RECORDS
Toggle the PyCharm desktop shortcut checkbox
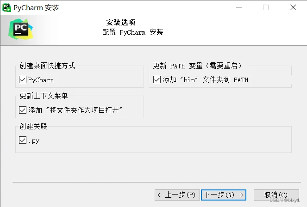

* * *

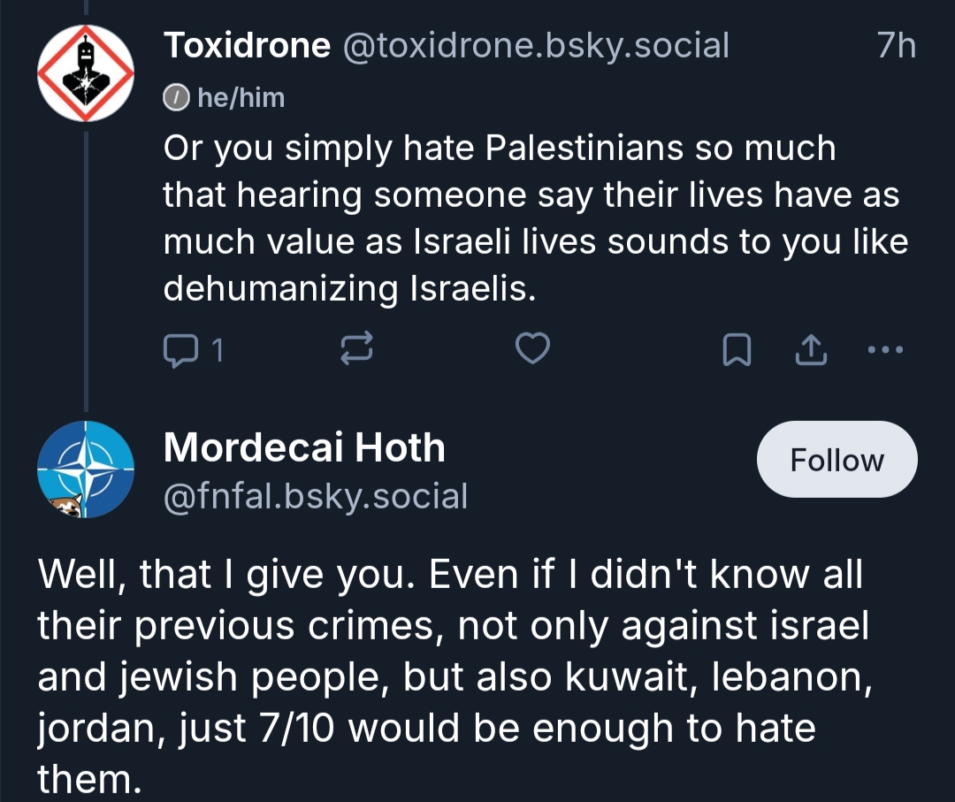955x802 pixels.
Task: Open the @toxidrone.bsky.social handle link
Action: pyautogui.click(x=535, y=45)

...

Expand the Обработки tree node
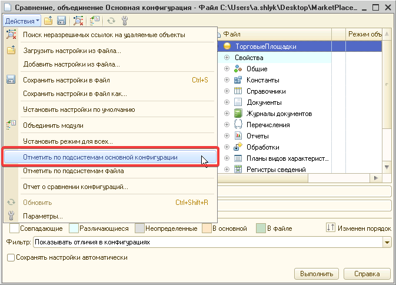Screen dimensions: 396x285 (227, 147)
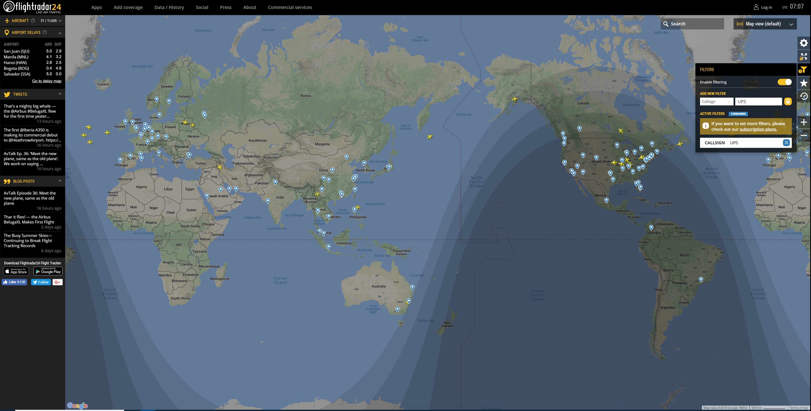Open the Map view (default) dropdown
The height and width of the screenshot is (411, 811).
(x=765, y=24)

WHAT IS BEING ASKED
Reproduce the lines starting with the one containing "955x802 pixels." and continuing through the one containing "Action: pyautogui.click(x=535, y=45)", substituting "profile link" for "handle link" and leaving everything else unchanged. Omit the pictures from the output.

TASK RESULT
955x802 pixels.
Task: Open the @toxidrone.bsky.social profile link
Action: pyautogui.click(x=535, y=45)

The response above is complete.